> [Stored data entries]
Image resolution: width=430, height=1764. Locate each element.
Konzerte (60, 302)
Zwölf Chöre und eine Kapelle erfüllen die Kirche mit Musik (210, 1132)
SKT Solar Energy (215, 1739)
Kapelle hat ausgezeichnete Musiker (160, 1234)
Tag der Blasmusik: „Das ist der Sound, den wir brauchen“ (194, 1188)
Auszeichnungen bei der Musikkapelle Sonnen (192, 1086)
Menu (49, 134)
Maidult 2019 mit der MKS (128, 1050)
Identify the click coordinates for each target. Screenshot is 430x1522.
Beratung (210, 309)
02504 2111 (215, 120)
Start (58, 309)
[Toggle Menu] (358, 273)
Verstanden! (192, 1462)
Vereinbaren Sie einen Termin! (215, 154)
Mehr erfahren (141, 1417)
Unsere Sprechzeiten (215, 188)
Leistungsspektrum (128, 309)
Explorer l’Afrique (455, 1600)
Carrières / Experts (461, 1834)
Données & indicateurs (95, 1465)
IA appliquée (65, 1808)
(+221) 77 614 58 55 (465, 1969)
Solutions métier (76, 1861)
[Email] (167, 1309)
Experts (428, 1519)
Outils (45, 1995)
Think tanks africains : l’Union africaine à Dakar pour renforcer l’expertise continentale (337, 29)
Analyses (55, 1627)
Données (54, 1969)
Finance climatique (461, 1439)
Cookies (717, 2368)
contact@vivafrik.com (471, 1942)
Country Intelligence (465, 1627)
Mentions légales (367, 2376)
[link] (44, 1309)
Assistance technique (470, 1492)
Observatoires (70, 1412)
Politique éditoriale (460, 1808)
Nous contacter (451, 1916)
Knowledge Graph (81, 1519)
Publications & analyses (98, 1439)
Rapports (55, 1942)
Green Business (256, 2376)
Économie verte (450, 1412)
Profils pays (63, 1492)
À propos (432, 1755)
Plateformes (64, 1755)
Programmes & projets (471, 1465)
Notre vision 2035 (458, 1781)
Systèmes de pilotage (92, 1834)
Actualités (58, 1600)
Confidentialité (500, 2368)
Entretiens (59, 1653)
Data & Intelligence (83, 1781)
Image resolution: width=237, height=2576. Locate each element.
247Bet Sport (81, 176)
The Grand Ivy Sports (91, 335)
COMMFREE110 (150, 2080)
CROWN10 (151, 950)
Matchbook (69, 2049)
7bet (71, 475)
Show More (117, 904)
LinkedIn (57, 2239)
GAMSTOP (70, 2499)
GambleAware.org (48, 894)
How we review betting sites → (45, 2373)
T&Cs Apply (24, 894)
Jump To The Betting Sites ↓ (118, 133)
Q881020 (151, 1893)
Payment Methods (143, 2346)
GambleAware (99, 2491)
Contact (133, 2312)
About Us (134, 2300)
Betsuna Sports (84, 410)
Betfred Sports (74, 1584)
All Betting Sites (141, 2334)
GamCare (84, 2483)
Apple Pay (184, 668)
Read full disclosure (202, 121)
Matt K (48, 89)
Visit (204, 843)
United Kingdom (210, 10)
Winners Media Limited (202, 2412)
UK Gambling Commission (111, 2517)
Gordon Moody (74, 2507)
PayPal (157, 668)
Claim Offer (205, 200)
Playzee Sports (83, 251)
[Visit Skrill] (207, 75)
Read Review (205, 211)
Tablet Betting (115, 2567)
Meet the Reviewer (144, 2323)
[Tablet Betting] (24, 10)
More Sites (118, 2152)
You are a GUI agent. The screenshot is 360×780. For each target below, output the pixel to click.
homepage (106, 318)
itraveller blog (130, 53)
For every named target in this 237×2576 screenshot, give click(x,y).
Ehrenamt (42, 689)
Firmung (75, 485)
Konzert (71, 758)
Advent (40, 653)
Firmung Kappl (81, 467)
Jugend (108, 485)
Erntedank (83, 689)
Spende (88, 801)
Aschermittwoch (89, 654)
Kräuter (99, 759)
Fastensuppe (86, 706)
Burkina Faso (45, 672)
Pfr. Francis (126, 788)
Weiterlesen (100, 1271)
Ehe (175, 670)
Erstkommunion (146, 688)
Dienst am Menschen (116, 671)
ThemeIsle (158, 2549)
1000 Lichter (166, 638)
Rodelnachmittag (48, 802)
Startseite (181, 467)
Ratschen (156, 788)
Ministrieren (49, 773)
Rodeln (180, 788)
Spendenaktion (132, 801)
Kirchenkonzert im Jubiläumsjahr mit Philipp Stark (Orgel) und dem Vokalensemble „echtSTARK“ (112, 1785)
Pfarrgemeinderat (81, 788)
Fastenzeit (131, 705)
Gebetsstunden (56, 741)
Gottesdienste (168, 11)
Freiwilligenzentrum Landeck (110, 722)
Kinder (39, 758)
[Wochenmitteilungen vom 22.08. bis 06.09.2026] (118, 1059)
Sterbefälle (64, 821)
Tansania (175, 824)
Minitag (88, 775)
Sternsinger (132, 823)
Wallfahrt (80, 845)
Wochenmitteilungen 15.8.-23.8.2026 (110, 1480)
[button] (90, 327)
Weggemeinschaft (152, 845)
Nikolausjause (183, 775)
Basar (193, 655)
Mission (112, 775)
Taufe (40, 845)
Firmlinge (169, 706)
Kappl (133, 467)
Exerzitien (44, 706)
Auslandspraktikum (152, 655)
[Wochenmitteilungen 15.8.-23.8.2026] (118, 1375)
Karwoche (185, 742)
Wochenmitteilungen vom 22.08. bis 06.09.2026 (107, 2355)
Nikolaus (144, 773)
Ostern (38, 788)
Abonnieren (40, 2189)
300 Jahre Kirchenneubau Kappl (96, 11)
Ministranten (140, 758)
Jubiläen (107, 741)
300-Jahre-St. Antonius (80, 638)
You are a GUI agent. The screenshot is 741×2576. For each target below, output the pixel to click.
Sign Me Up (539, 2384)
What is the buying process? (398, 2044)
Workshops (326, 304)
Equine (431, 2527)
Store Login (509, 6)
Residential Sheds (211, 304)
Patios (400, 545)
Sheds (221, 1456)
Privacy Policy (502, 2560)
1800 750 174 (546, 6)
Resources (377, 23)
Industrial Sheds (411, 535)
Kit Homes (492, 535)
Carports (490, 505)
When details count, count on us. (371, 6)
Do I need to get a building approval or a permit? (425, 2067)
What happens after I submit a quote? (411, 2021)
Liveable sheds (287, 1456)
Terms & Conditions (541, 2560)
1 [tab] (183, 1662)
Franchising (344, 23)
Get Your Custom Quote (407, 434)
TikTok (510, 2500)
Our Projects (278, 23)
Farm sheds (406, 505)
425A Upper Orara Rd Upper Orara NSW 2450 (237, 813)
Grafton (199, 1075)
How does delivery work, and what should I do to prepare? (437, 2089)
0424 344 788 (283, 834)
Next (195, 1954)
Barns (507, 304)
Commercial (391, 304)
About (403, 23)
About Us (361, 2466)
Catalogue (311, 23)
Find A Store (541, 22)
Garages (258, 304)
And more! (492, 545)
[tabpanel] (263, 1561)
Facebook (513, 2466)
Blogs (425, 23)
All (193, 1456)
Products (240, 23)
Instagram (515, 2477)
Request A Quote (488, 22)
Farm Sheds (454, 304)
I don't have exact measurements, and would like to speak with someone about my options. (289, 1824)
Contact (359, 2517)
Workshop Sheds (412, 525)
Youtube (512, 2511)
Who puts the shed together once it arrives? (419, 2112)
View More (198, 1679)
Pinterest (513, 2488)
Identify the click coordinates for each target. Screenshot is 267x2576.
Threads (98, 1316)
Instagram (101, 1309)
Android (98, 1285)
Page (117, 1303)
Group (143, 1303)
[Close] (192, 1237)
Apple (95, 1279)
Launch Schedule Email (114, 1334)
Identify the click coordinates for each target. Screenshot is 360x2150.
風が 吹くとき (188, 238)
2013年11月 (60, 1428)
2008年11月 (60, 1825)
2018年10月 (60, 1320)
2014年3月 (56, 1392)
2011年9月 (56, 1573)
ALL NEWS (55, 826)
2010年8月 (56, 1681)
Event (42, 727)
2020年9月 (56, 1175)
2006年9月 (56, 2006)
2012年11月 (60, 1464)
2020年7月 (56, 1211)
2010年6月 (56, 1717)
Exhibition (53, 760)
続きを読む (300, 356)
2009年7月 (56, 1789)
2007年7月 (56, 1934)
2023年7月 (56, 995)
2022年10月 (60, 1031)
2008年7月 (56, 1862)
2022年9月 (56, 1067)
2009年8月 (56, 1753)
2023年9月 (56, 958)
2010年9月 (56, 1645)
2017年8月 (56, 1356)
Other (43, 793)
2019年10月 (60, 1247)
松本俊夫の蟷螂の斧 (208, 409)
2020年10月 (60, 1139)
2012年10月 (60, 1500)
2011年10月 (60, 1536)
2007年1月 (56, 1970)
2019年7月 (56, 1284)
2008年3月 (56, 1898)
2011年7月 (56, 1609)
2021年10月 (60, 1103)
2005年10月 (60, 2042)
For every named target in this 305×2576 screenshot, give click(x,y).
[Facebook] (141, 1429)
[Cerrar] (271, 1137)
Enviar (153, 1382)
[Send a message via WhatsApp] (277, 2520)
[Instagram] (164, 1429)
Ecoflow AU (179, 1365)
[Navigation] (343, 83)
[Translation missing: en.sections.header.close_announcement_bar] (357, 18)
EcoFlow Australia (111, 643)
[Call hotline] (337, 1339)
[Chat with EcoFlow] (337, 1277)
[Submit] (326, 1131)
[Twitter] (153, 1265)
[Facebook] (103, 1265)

> [Task to carry out]
Using the records above, copy word for word the line with "2017年8月 (56, 1356)", the line with "[Cerrar] (271, 1137)", and every line between them.

> [Exercise result]
2017年8月 (56, 1356)
Other (43, 793)
2019年10月 (60, 1247)
松本俊夫の蟷螂の斧 (208, 409)
2020年10月 (60, 1139)
2012年10月 (60, 1500)
2011年10月 (60, 1536)
2007年1月 (56, 1970)
2019年7月 (56, 1284)
2008年3月 (56, 1898)
2011年7月 (56, 1609)
2021年10月 (60, 1103)
2005年10月 (60, 2042)
For every named target in this 305×2576 screenshot, give click(x,y).
[Facebook] (141, 1429)
[Cerrar] (271, 1137)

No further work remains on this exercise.